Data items

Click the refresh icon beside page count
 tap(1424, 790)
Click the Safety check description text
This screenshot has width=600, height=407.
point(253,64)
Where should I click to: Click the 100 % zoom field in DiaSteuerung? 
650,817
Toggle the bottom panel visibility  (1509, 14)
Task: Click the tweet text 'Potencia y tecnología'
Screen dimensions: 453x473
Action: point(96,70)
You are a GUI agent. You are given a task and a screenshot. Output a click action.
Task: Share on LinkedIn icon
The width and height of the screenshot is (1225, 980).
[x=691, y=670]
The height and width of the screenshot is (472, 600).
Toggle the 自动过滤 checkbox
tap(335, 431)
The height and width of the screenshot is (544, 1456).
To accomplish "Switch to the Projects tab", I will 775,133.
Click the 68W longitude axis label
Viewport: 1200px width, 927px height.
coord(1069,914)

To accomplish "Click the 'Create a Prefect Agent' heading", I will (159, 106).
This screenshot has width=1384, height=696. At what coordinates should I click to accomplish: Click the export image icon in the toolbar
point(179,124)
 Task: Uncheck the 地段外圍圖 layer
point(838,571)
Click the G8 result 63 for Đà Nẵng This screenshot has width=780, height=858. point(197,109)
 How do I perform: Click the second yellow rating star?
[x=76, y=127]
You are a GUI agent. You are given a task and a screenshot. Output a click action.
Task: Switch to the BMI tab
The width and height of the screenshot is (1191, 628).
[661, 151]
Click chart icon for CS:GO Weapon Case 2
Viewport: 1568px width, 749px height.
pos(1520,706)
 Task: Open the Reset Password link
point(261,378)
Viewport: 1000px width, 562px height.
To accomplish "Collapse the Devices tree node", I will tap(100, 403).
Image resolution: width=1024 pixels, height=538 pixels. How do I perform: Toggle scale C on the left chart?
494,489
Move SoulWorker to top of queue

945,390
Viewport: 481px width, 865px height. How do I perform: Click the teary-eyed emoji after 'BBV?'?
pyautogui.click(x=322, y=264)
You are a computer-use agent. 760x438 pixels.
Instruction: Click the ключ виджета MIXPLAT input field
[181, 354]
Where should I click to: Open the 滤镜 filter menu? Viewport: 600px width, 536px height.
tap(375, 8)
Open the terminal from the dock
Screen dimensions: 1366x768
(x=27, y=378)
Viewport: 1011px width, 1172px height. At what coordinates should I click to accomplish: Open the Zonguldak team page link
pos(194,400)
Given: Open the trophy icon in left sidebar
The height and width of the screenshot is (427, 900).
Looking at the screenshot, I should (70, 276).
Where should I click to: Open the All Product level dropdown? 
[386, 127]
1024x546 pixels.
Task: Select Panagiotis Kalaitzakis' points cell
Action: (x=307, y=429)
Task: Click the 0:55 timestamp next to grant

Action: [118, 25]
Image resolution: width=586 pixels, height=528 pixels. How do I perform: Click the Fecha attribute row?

* [WORK TO COMPLETE] Across the records above, return every line that contains the word "Switch".

* [RESPONSE TO THIS EXERCISE]
To accomplish "Switch to the Projects tab", I will 775,133.
Task: Switch to the BMI tab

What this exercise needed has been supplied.